**REQUIRED WORK**. Every line between the top of the data below and the line with "Given: Click the bar chart icon beside 实时监控", both ends included, must be retyped exactly.

*** LISTED ENTRIES Section Begins ***

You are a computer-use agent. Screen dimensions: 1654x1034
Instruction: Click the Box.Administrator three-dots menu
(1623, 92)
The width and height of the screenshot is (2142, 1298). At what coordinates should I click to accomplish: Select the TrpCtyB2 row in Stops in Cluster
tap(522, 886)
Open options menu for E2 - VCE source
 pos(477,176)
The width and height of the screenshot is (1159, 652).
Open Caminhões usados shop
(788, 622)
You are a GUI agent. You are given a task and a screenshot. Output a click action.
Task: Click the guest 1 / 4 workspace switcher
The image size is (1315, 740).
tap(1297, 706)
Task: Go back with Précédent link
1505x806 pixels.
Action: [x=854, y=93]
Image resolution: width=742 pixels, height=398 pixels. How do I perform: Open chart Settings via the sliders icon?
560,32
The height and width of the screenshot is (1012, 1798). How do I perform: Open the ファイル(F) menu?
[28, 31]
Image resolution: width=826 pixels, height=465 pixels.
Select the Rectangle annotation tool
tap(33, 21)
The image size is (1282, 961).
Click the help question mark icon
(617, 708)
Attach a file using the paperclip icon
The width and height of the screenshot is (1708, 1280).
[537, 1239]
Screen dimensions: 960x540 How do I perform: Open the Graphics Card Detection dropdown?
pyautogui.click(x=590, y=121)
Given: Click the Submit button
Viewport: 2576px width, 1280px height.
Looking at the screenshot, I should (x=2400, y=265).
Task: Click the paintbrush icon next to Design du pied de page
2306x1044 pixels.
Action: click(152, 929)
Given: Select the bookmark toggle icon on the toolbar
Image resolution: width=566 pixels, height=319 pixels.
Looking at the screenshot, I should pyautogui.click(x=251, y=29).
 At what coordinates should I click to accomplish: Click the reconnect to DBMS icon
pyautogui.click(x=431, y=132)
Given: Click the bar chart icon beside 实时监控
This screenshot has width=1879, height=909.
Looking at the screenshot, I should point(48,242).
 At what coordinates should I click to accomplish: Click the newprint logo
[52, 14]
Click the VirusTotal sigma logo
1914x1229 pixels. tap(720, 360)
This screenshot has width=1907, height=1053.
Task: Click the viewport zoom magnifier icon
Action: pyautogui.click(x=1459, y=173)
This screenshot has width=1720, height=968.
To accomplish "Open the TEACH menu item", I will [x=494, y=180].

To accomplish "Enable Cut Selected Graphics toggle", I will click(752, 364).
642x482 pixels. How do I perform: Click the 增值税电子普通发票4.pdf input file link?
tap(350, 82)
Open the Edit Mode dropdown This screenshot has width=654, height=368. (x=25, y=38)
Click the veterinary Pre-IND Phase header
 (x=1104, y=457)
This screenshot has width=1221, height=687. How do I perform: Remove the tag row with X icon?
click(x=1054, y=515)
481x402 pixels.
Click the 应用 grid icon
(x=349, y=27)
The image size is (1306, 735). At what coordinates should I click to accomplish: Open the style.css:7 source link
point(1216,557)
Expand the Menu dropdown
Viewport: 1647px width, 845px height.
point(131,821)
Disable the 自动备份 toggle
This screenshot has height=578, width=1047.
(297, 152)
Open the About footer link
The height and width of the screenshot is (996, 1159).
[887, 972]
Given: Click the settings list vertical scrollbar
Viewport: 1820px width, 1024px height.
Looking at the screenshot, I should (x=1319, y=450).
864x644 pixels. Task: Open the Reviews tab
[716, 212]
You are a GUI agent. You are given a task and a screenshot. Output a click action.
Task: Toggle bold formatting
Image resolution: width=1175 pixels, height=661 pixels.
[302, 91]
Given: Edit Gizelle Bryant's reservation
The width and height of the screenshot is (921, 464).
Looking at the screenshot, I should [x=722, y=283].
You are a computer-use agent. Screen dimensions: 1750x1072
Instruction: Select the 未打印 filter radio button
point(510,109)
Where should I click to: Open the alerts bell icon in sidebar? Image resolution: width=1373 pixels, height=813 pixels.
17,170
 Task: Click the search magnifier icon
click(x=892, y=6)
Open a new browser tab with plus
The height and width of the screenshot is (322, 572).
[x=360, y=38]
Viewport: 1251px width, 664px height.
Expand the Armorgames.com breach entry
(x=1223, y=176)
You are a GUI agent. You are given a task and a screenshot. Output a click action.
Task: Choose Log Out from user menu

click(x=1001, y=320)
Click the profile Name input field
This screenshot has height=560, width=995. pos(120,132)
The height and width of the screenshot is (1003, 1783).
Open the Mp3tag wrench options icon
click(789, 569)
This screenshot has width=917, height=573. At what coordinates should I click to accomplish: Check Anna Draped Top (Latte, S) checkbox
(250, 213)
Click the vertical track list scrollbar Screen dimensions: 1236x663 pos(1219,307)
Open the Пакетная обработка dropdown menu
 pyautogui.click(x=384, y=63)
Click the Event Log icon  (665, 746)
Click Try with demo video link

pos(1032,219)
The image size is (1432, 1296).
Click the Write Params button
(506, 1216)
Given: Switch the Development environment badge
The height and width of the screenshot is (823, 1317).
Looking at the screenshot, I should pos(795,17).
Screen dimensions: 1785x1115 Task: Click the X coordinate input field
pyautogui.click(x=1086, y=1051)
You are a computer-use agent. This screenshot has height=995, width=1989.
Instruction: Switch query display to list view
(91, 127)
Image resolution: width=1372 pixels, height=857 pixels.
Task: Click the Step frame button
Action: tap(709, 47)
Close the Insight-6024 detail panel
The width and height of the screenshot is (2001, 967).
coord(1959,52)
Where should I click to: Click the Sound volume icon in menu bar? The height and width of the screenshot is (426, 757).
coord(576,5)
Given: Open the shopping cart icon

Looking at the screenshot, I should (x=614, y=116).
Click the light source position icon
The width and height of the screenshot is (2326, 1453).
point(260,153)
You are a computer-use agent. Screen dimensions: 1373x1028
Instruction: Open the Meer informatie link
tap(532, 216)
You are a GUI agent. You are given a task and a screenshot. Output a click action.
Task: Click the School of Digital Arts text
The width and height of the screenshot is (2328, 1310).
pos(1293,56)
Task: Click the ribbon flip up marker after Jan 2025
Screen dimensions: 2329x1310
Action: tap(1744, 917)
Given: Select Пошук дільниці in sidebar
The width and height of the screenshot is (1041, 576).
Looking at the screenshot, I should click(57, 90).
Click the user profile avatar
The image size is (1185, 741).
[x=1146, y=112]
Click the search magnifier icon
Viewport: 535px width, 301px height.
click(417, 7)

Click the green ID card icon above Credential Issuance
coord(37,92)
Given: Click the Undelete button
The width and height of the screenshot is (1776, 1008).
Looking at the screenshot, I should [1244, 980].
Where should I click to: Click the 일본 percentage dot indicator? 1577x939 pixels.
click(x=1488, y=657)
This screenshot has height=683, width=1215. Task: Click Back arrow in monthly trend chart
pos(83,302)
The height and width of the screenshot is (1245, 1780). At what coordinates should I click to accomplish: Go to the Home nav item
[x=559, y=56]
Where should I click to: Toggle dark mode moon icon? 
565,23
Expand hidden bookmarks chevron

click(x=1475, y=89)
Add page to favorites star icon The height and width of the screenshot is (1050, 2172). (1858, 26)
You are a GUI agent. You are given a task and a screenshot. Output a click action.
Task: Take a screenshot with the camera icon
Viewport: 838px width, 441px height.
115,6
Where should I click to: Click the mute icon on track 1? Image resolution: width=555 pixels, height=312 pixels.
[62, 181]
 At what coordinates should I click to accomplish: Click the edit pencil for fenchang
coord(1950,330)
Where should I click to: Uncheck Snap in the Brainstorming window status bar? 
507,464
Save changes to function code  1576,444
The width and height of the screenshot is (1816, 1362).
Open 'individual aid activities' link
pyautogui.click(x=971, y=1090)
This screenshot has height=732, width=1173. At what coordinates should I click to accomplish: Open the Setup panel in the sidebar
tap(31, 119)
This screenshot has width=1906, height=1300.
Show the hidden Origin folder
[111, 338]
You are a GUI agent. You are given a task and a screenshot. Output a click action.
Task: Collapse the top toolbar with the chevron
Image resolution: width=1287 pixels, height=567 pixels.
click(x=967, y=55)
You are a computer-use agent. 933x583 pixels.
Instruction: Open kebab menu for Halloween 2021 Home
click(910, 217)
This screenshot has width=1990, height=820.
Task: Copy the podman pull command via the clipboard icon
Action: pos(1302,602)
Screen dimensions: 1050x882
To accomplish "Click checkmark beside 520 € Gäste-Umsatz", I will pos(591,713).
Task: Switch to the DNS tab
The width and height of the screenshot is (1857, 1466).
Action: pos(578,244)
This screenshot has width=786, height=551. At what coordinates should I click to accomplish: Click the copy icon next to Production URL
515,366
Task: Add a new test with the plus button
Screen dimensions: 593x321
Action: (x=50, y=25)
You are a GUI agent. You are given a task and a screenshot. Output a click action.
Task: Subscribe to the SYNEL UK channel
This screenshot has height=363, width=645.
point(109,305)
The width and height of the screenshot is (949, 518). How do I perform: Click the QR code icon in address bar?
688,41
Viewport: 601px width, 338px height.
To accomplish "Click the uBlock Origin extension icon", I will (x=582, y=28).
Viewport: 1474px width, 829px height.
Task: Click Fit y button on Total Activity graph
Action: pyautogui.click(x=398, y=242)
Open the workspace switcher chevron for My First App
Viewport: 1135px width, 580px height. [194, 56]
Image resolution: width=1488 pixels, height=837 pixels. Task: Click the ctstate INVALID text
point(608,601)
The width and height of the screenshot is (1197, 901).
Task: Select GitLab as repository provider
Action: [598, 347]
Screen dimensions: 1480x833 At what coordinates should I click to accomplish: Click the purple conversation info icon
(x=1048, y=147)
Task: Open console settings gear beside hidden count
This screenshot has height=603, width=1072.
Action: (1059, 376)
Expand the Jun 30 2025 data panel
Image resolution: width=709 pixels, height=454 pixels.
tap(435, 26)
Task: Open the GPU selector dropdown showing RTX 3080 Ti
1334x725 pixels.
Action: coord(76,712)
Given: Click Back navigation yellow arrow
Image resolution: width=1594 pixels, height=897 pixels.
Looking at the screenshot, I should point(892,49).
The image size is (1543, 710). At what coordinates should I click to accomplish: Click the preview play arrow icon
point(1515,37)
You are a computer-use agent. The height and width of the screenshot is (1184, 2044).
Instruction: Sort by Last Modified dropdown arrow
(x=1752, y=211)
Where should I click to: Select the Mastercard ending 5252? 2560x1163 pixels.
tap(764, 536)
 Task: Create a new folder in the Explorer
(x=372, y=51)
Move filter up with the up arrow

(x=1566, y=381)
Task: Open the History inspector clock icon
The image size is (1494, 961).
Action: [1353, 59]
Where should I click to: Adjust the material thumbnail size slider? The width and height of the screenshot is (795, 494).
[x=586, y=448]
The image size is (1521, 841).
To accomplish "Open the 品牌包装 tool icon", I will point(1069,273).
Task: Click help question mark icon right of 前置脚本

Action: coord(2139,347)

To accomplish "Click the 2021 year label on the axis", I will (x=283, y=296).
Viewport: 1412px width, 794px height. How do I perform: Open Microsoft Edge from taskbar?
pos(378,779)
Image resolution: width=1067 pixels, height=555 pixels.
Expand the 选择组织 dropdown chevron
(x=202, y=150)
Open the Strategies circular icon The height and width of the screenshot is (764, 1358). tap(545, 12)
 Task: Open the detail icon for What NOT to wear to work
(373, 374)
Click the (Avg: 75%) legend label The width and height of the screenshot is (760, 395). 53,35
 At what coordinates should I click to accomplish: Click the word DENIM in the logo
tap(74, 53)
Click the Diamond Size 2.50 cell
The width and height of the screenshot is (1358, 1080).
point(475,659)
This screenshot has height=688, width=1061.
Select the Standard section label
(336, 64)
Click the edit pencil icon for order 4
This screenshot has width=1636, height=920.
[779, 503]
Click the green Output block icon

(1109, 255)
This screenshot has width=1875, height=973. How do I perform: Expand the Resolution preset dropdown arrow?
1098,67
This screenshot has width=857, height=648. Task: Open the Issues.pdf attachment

*** LISTED ENTRIES Section Ends ***

**COMPLETED TASK**.
You are a computer-use agent. Screen dimensions: 1654x1034
Instruction: Click the Box.Administrator three-dots menu
(1623, 92)
The width and height of the screenshot is (2142, 1298). At what coordinates should I click to accomplish: Select the TrpCtyB2 row in Stops in Cluster
tap(522, 886)
Open options menu for E2 - VCE source
 pos(477,176)
The width and height of the screenshot is (1159, 652).
Open Caminhões usados shop
(788, 622)
You are a GUI agent. You are given a task and a screenshot. Output a click action.
Task: Click the guest 1 / 4 workspace switcher
The image size is (1315, 740).
tap(1297, 706)
Task: Go back with Précédent link
1505x806 pixels.
Action: [x=854, y=93]
Image resolution: width=742 pixels, height=398 pixels. How do I perform: Open chart Settings via the sliders icon?
560,32
The height and width of the screenshot is (1012, 1798). How do I perform: Open the ファイル(F) menu?
[28, 31]
Image resolution: width=826 pixels, height=465 pixels.
Select the Rectangle annotation tool
tap(33, 21)
The image size is (1282, 961).
Click the help question mark icon
(617, 708)
Attach a file using the paperclip icon
The width and height of the screenshot is (1708, 1280).
[537, 1239]
Screen dimensions: 960x540 How do I perform: Open the Graphics Card Detection dropdown?
pyautogui.click(x=590, y=121)
Given: Click the Submit button
Viewport: 2576px width, 1280px height.
Looking at the screenshot, I should (x=2400, y=265).
Task: Click the paintbrush icon next to Design du pied de page
2306x1044 pixels.
Action: click(152, 929)
Given: Select the bookmark toggle icon on the toolbar
Image resolution: width=566 pixels, height=319 pixels.
Looking at the screenshot, I should pyautogui.click(x=251, y=29).
 At what coordinates should I click to accomplish: Click the reconnect to DBMS icon
pyautogui.click(x=431, y=132)
Given: Click the bar chart icon beside 实时监控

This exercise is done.